DOCUMENT EXCERPT>
-- BEGIN --

EP by Clockwork Indigo
- Released: October 17, 2014
- Recorded: 2014
- Genre: Hip hop
- Length: 22:51
- Label: Self-released
- Producer: The Architect

= Clockwork Indigo EP =

Clockwork Indigo is the self-titled EP by Clockwork Indigo, which consists of New York hip hop groups Flatbush Zombies and the Underachievers. It was released on October 17, 2014, under Electric KooLade Records.

==Background==
In an interview with Crossfade of Miami New Times, Issa Gold (member of the Underachievers) spoke of how the project started:

We knew that if we were going to tour, we wanted to do a collab project together. So when the tour came up, it was like, 'Alright, let's get this project done.' We all grew up in the same neighborhood. Me and Jewice lived in the same building and spent pretty much four to five years together, every day, just learning and doing psychedelics. Meechy and Jewice are best friends who knew each other even longer before that, and Meechy and Erick were best friends for even longer before that.

-- END --

DATA LINES>

-- BEGIN --

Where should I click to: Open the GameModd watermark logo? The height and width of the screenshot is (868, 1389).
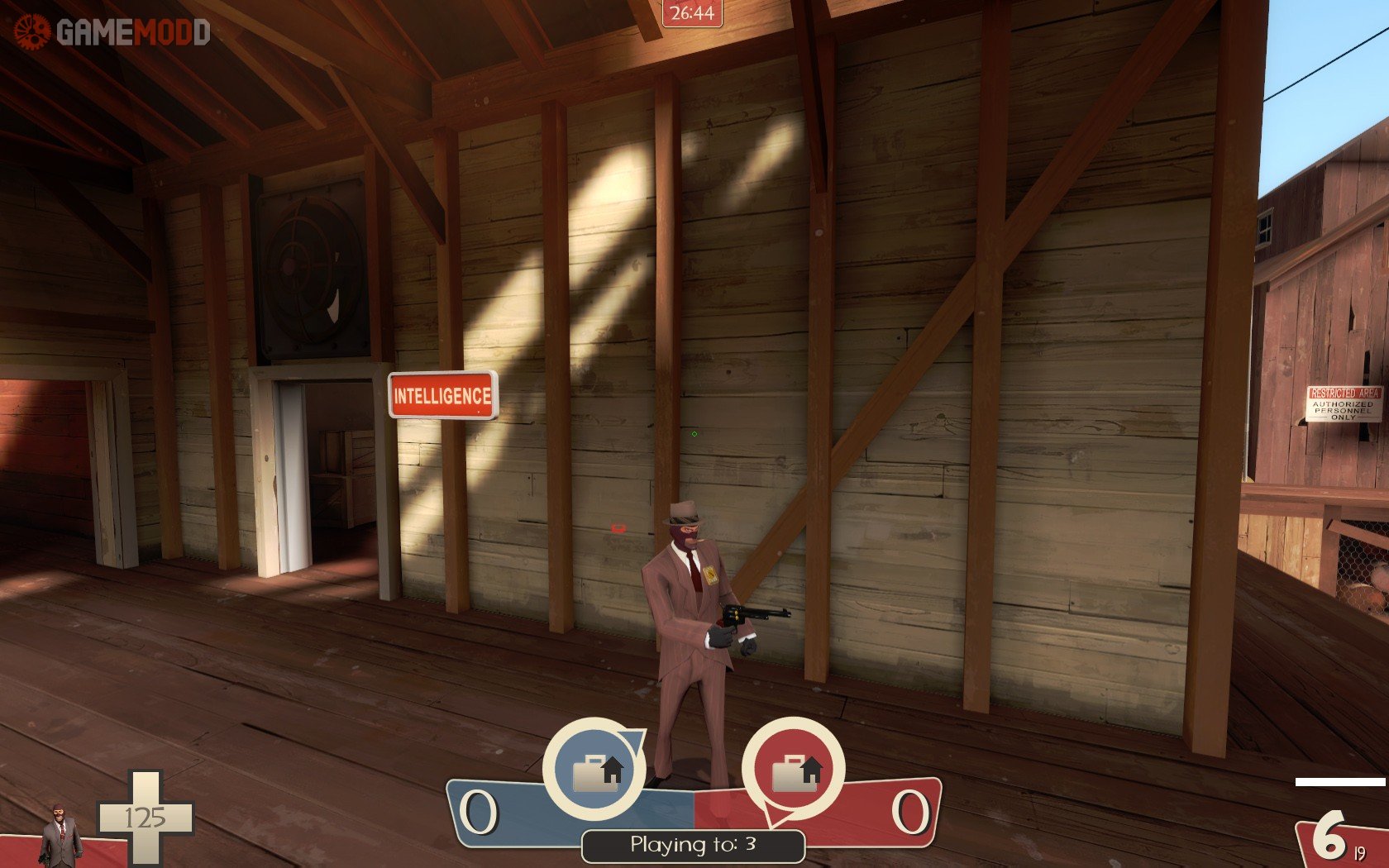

-- END --

WORK TO DO>
A. Please output the passage of the Clockwork Indigo EP article between "We knew that" and "longer before that.", inclusive.
B. According to the Clockwork Indigo EP article, which two New York hip hop groups make up Clockwork Indigo?
Work only from the Clockwork Indigo EP article and ignore the data.

OUTPUTS IN ORDER>
A.
We knew that if we were going to tour, we wanted to do a collab project together. So when the tour came up, it was like, 'Alright, let's get this project done.' We all grew up in the same neighborhood. Me and Jewice lived in the same building and spent pretty much four to five years together, every day, just learning and doing psychedelics. Meechy and Jewice are best friends who knew each other even longer before that, and Meechy and Erick were best friends for even longer before that.

B. Flatbush Zombies and the Underachievers.